Al Museo del violino di Cremona l’articolata mostra – sculture, installazioni, formelle di materie pigmentate – di Gabriella Benedini, presente così nella città dove è nata (1932). La mostra ha un titolo “Concerto per Sofonisba”, la celebrata pittrice Anguissola (Cremona 1532-Palermo 1625) che apre nella storia dell’arte l’autonomia artistica femminile. La Benedini imbastisce con la remota concittadina un rapporto che si fonda sulla vicenda artistica di genere e sulla convinzione che si possa mettere in scena un confronto generazionale. Sofonisba e le sorelle, con altre cremonesi

Metronomo, 2015
Metronomo, 2015

come Partenia Gallerati (1526-1571), stanno al centro della adesione femminile alle arti liberali nel pieno Rinascimento di Cremona, così come un gruppo di donne intellettuali e artiste, tutte cremonesi – Mina Gregori, Elda Fezzi, Federica Galli, Benedini – si confrontano nel secolo scorso con i mutamenti sociali e culturali della città, la ‘capitale contadina’ precipitata nella crisi agricola della valle padana.

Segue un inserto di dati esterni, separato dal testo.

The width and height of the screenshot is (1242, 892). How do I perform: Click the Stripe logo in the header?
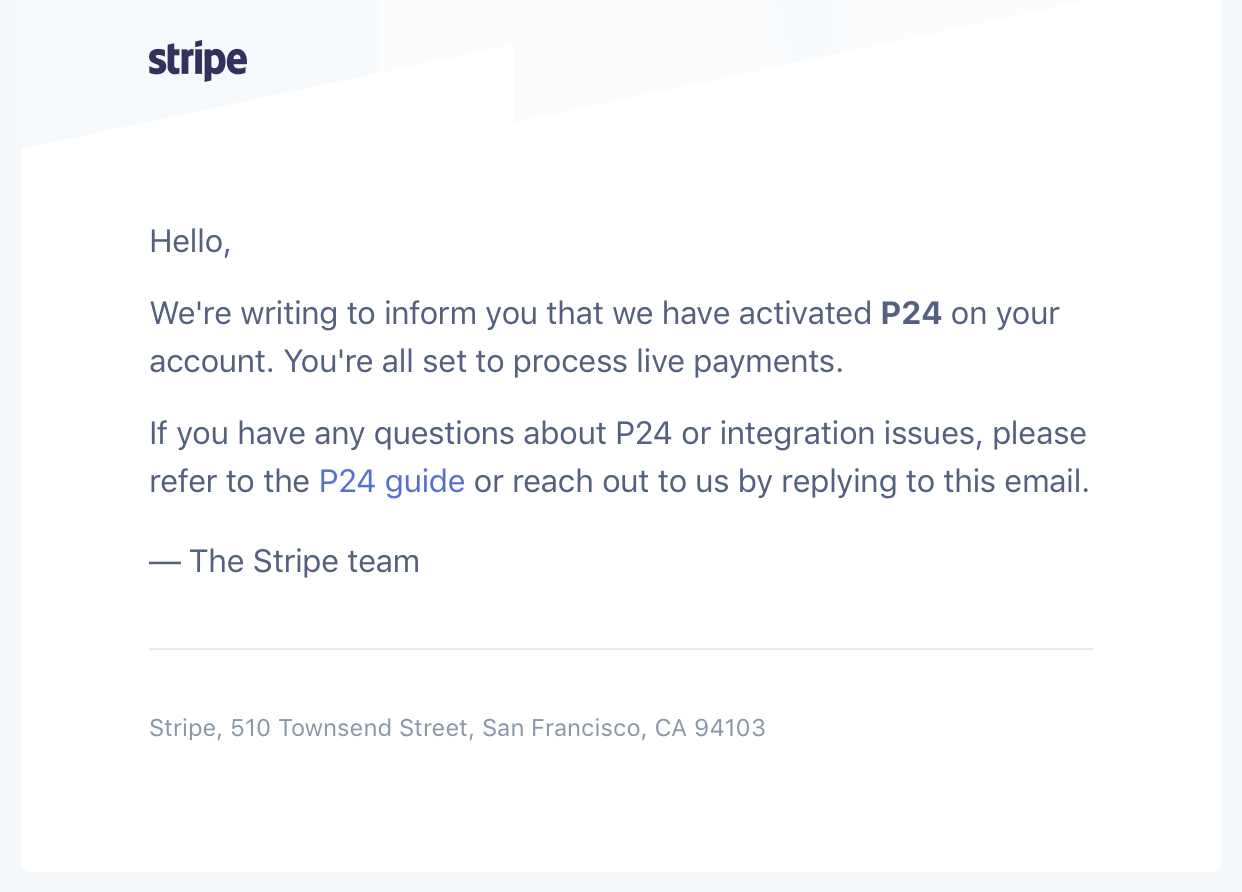click(198, 62)
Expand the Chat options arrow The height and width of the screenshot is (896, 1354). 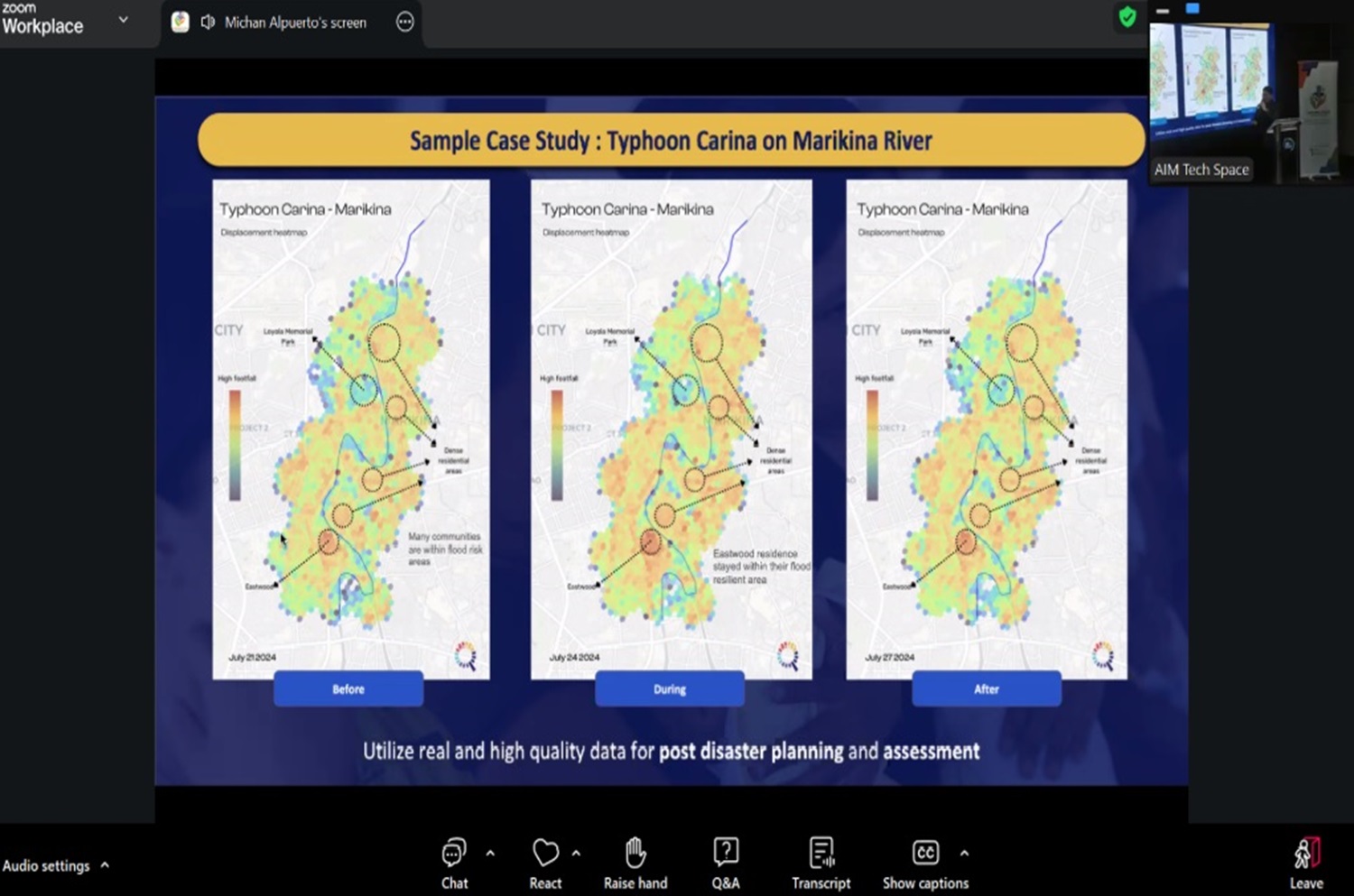(490, 853)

La mostra si apre con strumenti di misurazione del tempo musicale e strumenti musicali (sorta di guzle), poi pentagrammi dipinti o in collage, ascisse e ordinate inserite su materie informi. Il tempo ‘cacofonico’ dei metronomi contrapposti e autonomi l’uno dall’altro, si trasforma in musica silente di sfere celesti ottenute, spazi di infinito, infiniti mondi che – da Copernico e da Bruno – governano scienza, immaginario, pensiero e ricerca artistica. Altro spazio della mostra è la gigantesca installazione di un centinaio di leggii che reggono su due pagine gli ‘spartiti per un concerto’. Questa la parte di più immediato godimento della epifania cremonese dell’artista, con grandi abilità nell’accostamento di materie, nel collage, nelle modificazioni di fucina. L’uso delle paste materiche qui e le cadenze di immagini dichiarano apertamente l’origine dallo spazialismo e dal primo Lucio Fontana – materie quali polveri di galassia, residui vulcanici, pietre laviche – con qualche debito formale verso Osvaldo Licini. Chiude la mostra un ciclo di grandi prore – vele o grandi arpe che si gonfiano come vele – sculture in vetroresina con ancoraggi di ferro e piombo.